Petty Officer Sephton was Director Layer when H.M.S. Coventry was attacked by aircraft, whose fire grievously wounded him. In mortal pain and faint from loss of blood he stood fast doing his duty without fault until the Enemy was driven off. Thereafter until his death his valiant and cheerful spirit gave heart to the wounded. His high example inspired his shipmates and will live in their memory.”

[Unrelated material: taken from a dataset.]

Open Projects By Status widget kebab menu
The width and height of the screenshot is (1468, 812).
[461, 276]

His body was not brought ashore for burial and presumably was buried at sea. He is Commemorated on Portsmouth Naval Memorial, panel 46 column 2
“The late Acting Captain Frederick Thornton Peters, D.S.O., D.S.C., Royal Navy, For valour in taking H.M.S. Walney, in an enterprise of desperate hazard, into the harbour of Oran on the 8th November, 1942. Captain Peters led his force through the boom towards the jetty in the face of point-blank fire from shore batteries, a Destroyer and a Cruiser. Blinded in one eye, he alone of the seventeen Officers and Men on the bridge survived. The Walney reached the jetty disabled and ablaze, and went down with her colours flying”
On 8 November 1942 Captain Peters, commanding in Walney, led his force through the boom towards the jetty in the face of point-blank fire from shore batteries, the sloop La Surprise, and the destroyer Epervier. Blinded in one eye, he alone of 11 officers and men on the bridge survived. Besides him, 13 ratings survived Walney sinking. The destroyer reached the jetty disabled and ablaze and went down with her colours flying. Captain Peters and a handful of men managed to reach the shore, where they were taken prisoner. Hartland came under fire from the French destroyer Typhon and blew up with the loss of half her crew. The survivors, like those of Walney, were taken prisoner as they reached shore.”

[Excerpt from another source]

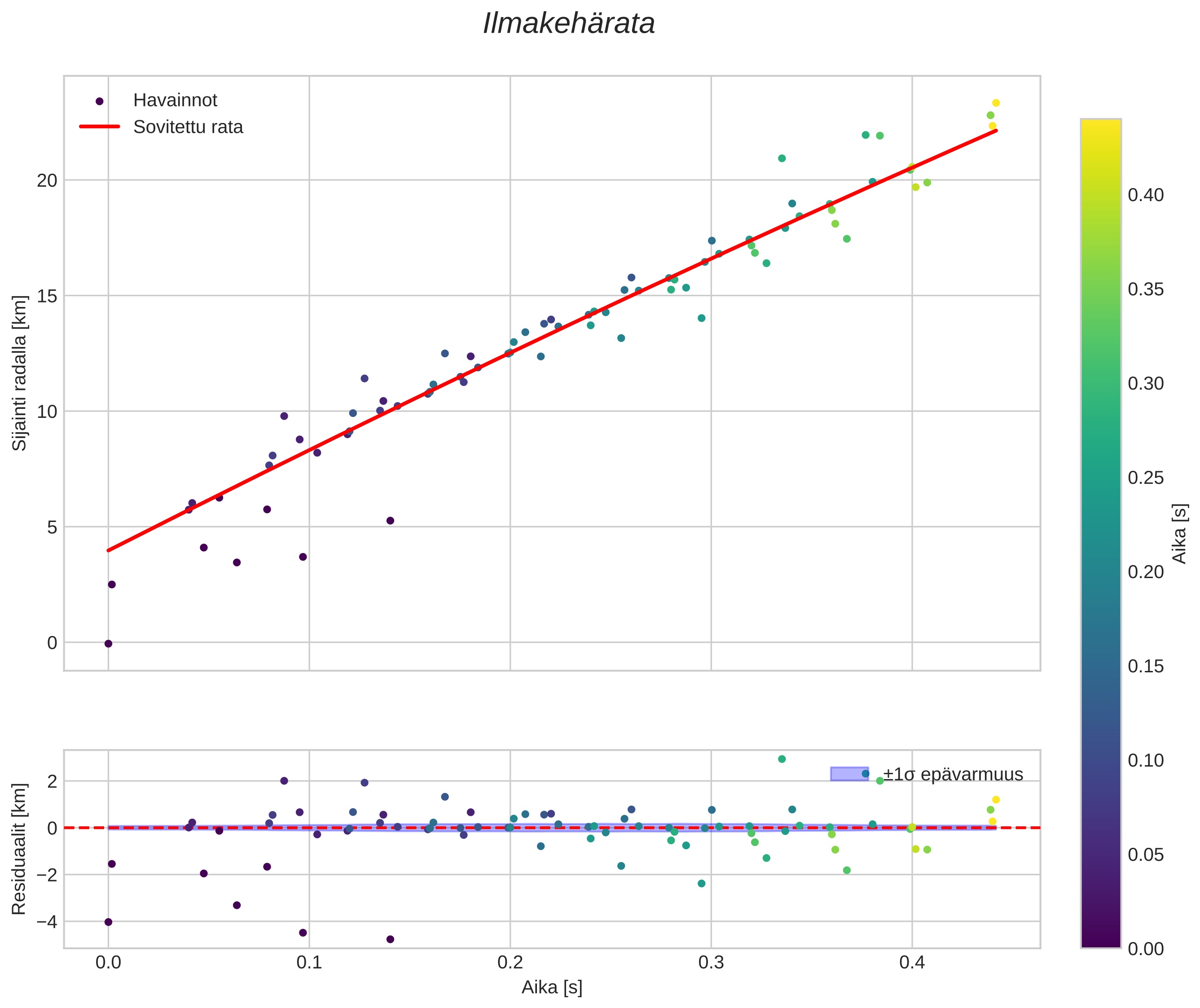Click the bottom x-axis label Aika [s]
1200x1008 pixels.
552,987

The survivors were released on 10 November 1942 when the French garrison surrendered. While coming back to Britain, Captain Peters was killed when the Sunderland he was on crash landed in Plymouth Sound in thick fog on 13 November 1942. His body was not recovered.
He is Commemorated on Portsmouth Naval Memorial, panel 61 column 3
“For most conspicuous gallantry and devotion to duty as Commanding Officer of H.M. Submarine “E 14” on the 28th of January, 1918.

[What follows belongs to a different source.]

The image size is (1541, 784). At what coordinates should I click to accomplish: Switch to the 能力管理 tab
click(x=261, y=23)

“E 14” left Mudros on the 27th of January under instructions to force the Narrows and attack the “Goeben”] which was reported aground off Nagara Point after being damaged during her sortie from the Dardanelles. The latter vessel was not found and “E 14” turned back. At about 8.45 a.m. on 28 January a torpedo was fired from “E 14” at an enemy ship; 11 seconds after the torpedo left the tube a heavy explosion took place, caused all lights to go out, and sprang the fore hatch. Leaking badly the boat was blown to 15 feet, and at once a heavy fire came from the forts, but the hull was not hit. “E 14” then dived and proceeded on her way out.
Soon afterwards the boat became out of control, and as the air supply was nearly exhausted, Lieutenant-Commander White decided to run the risk of proceeding on the surface. Heavy fire was immediately opened from both sides, and, after running the gauntlet for half-an-hour, being steered from below, “E 14″ was so badly damaged that Lieutenant-Commander White turned towards the shore in order to give the crew a chance of being saved. He remained on deck the whole time himself until he was killed by a shell.”
While on a quick trip to Portsmouth I found the Naval Memorial at Southsea quite by accident but did not have a lot of time to really photograph it better than I could in the short time I had. It is a daunting memorial, the plaques on it seem to be endless, and there are 24599 names on it.The loss of a single ship could involve the loss of hundreds of men at a time, and there are no physical graves for most on this memorial.
The Memorial is on the Southsea Common overlooking the promenade, and can be seen from a long distance. Ships pass it on their way to the naval dockyard and it is an imposing site. There are similar memorials at Chatham (18627 names) and Plymouth (23210 names).